Home prices rose at a slower pace in March, signaling the U.S. housing market is continuing to cool down despite declining mortgage rates and low unemployment.
The S&P CoreLogic Case-Shiller National Home Price, which looks at home prices in large U.S. markets, rose 3.7 percent in the year ending in March, a decrease from 3.9 percent in February, according to the Wall Street Journal.
Last year, home price growth started declining amid a rise in mortgage rates.
But economists projected that falling mortgage rates this year would renew interest in home buying, given that purchasing a home would be more affordable. It appears that homebuyers have yet to return to the market.
Experts say the problem remains affordability. Home prices have risen beyond what people are able to pay. At the same time, homebuilders are challenged with building affordable homes due to rising supply and labor costs.

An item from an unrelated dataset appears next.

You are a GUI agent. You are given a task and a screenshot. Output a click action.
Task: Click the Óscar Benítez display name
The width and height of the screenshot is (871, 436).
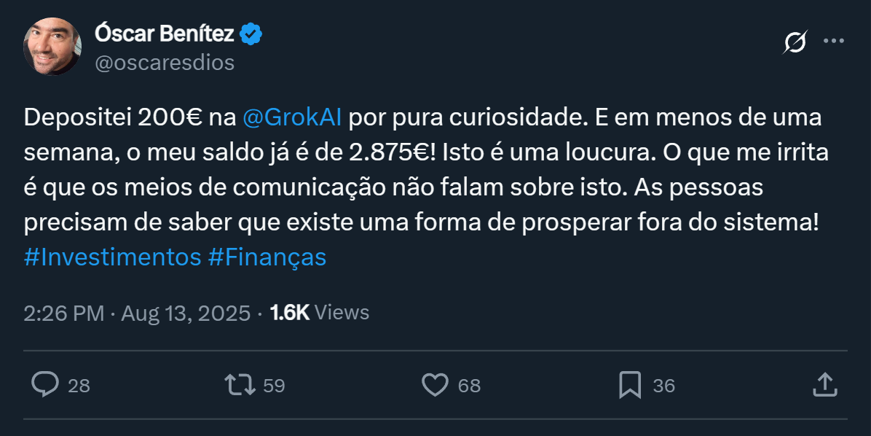pos(165,34)
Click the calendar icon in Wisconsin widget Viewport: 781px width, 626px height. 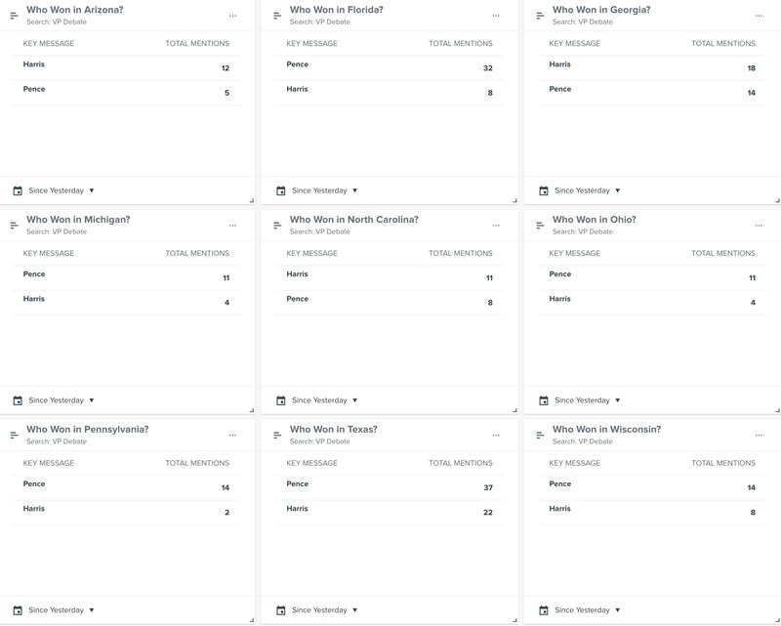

Cities on the West Coast are seeing the most significant slowdown in home prices. Last year, Seattle and San Francisco had double-digit annual price gains. Now, prices in both places are growing at about 1 percent, the Journal reported.
Chicago, New York and Los Angeles saw price growth of about 1 to 2 percent, while Miami was more higher, at 4.3 percent, according to the report.
There have been numerous indicators that the housing market is headed for a rough year in 2019.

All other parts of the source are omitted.